** start of Exercise materials **

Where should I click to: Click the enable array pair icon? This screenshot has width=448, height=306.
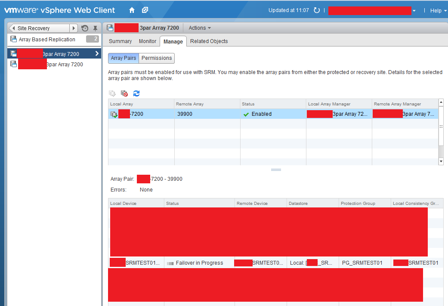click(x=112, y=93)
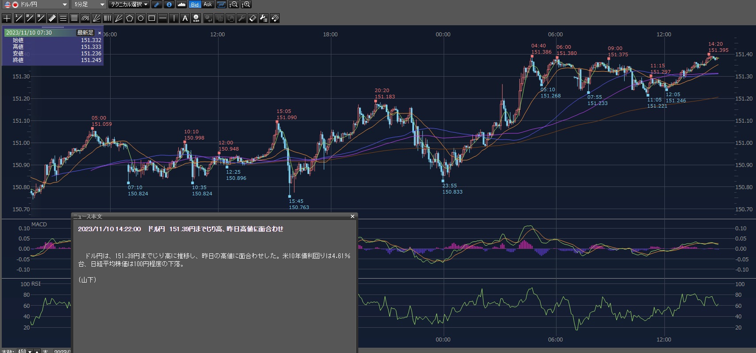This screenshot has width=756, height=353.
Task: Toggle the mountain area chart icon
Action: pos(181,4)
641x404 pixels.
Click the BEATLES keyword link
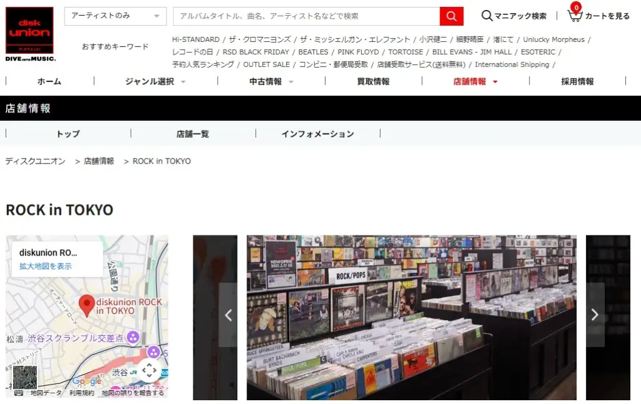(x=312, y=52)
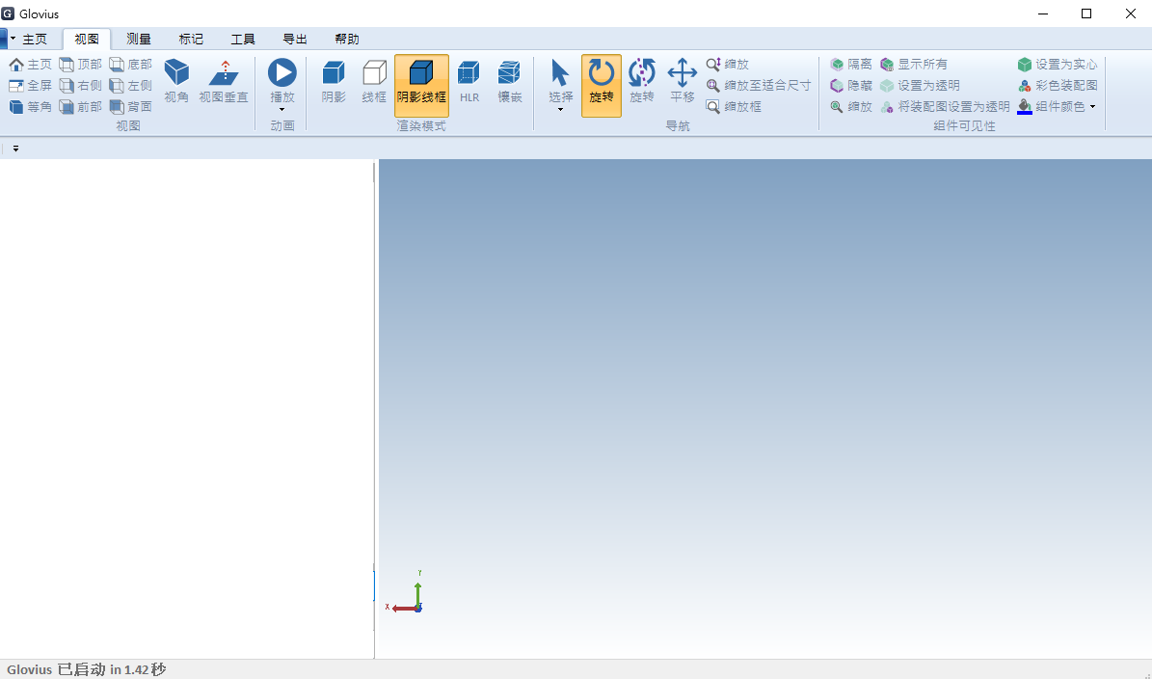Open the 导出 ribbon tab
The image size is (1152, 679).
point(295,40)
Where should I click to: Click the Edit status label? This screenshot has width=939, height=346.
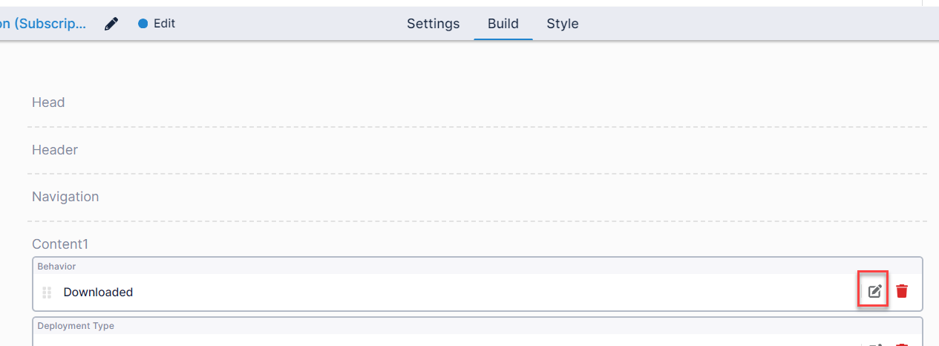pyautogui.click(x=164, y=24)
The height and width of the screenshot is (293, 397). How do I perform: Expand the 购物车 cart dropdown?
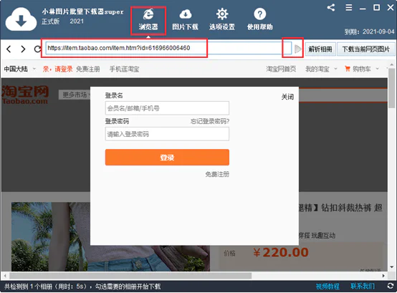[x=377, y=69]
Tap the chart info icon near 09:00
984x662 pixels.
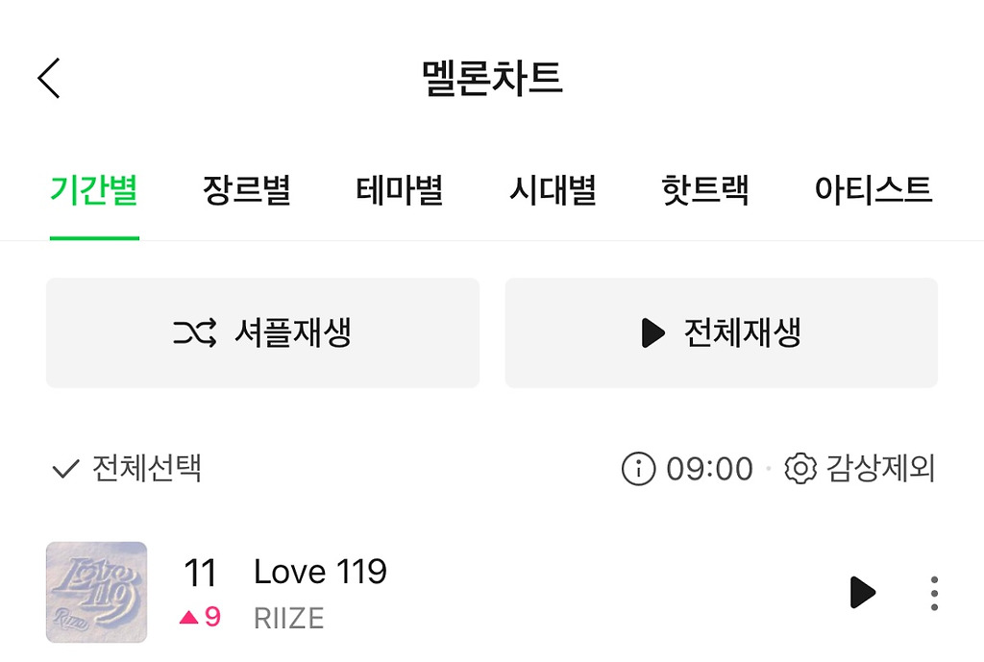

** end of Exercise materials **
** start of Exercise materials **

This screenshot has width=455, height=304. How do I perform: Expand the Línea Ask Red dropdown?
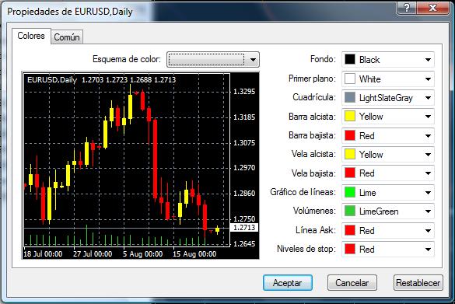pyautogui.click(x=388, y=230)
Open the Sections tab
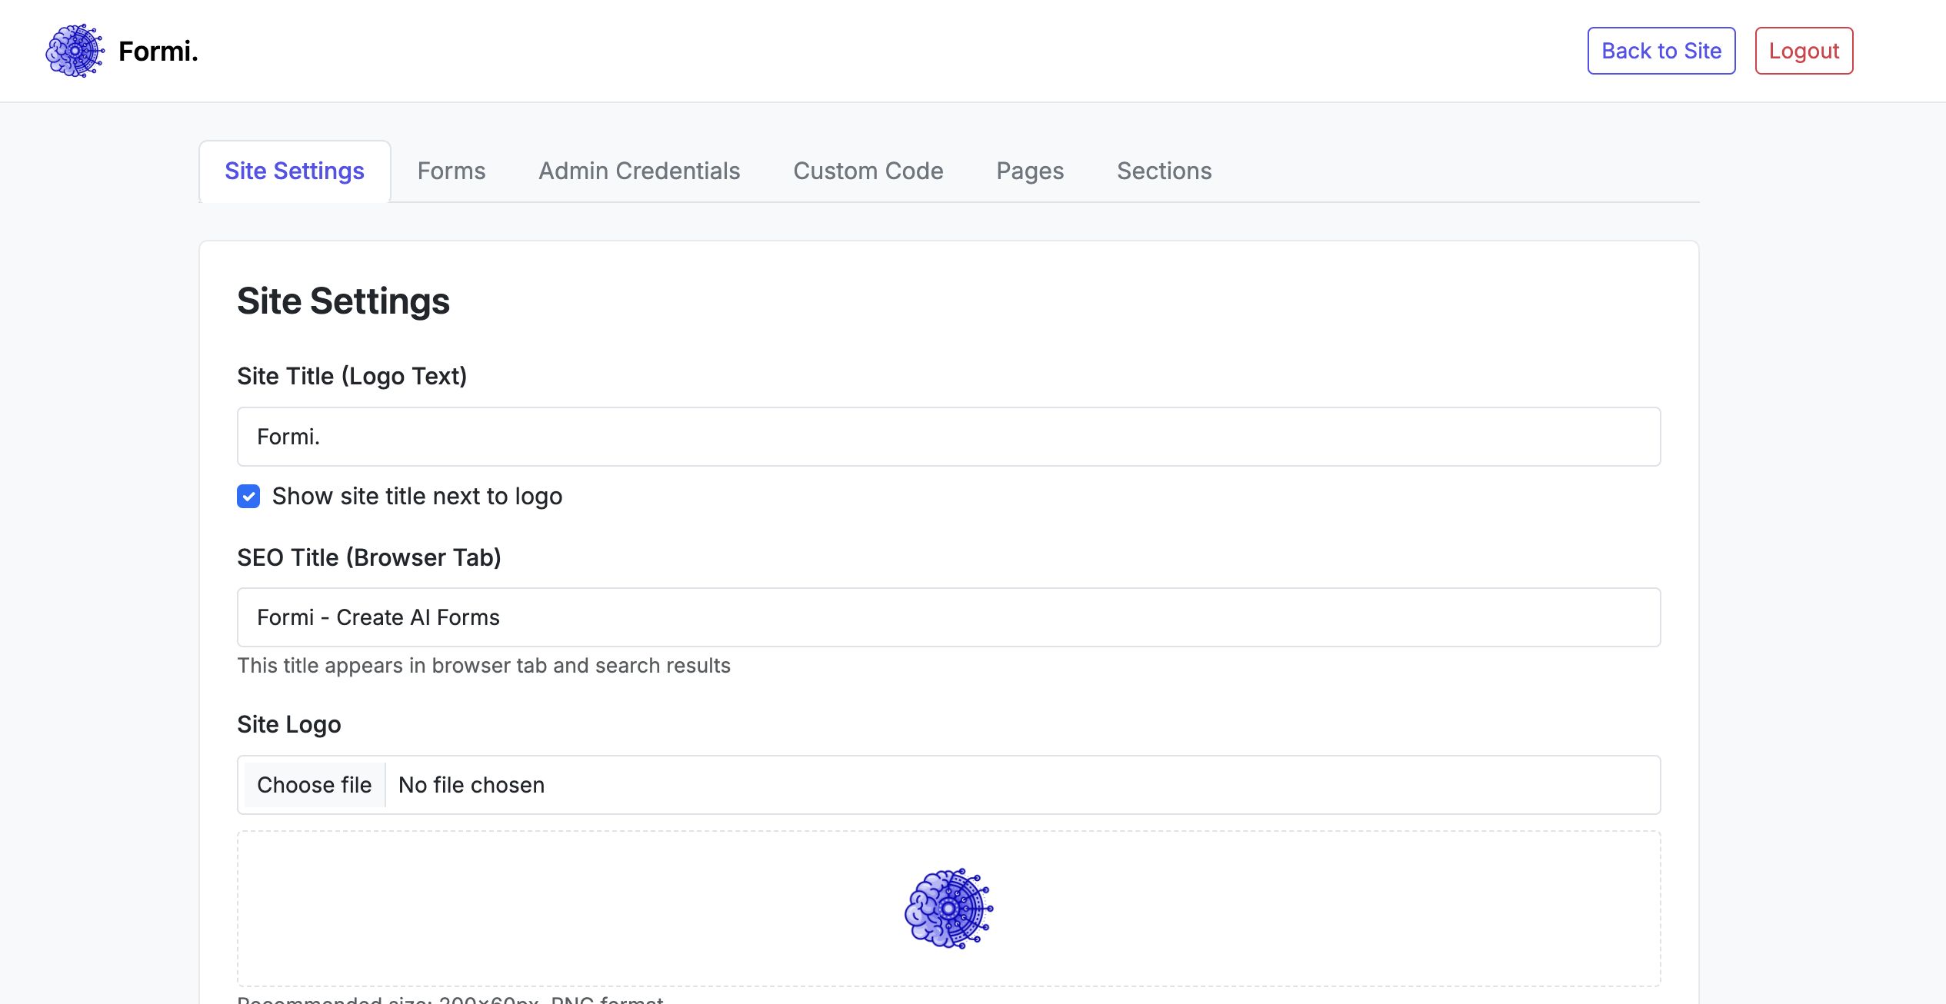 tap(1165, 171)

** end of Exercise materials **
** start of Exercise materials **

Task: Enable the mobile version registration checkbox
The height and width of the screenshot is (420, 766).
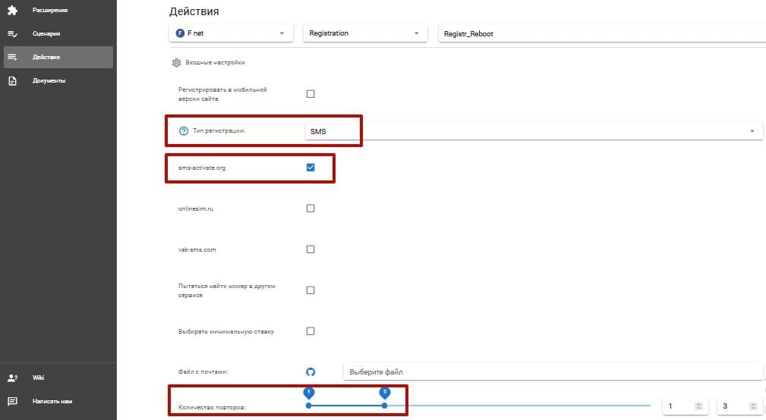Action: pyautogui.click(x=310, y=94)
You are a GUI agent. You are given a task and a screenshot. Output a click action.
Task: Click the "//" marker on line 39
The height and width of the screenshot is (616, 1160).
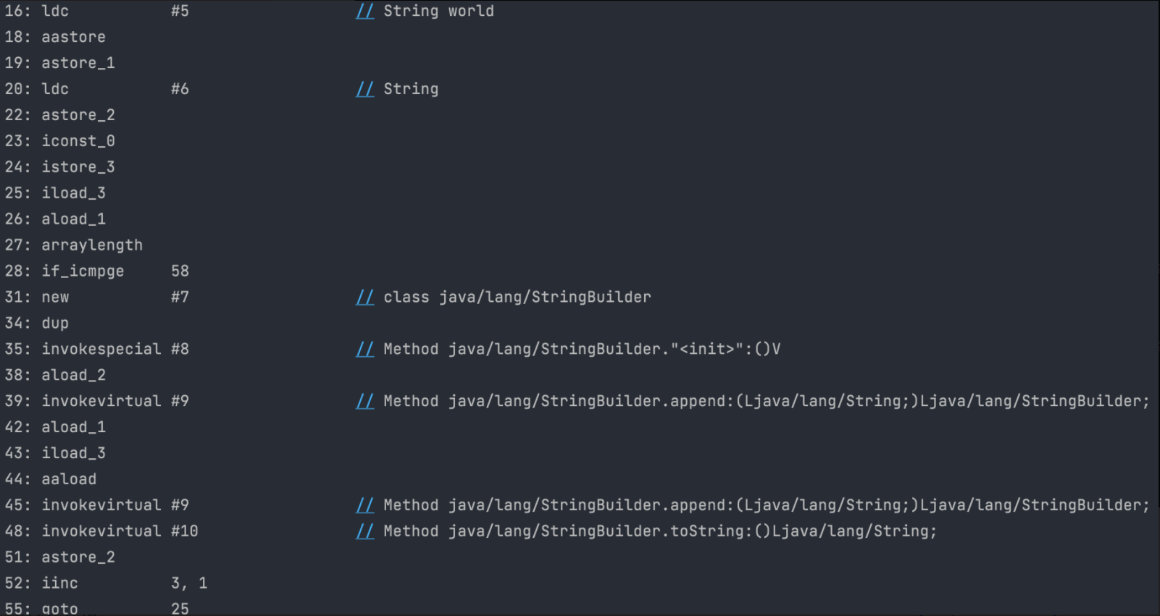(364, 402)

** end of Exercise materials **

Copy out the rows word for word, starting at the line that contains "641x404 pixels." and ending at the line that contains "984x662 pixels.", without the pictures.

#### [Task response]
641x404 pixels.
Click the BEATLES keyword link
(x=312, y=52)
Open the 导出 ribbon tab
The image size is (1152, 679).
point(295,40)
Where should I click to: Click the Edit status label? This screenshot has width=939, height=346.
pyautogui.click(x=164, y=24)
The height and width of the screenshot is (293, 397). How do I perform: Expand the 购物车 cart dropdown?
[x=377, y=69]
Tap the chart info icon near 09:00
984x662 pixels.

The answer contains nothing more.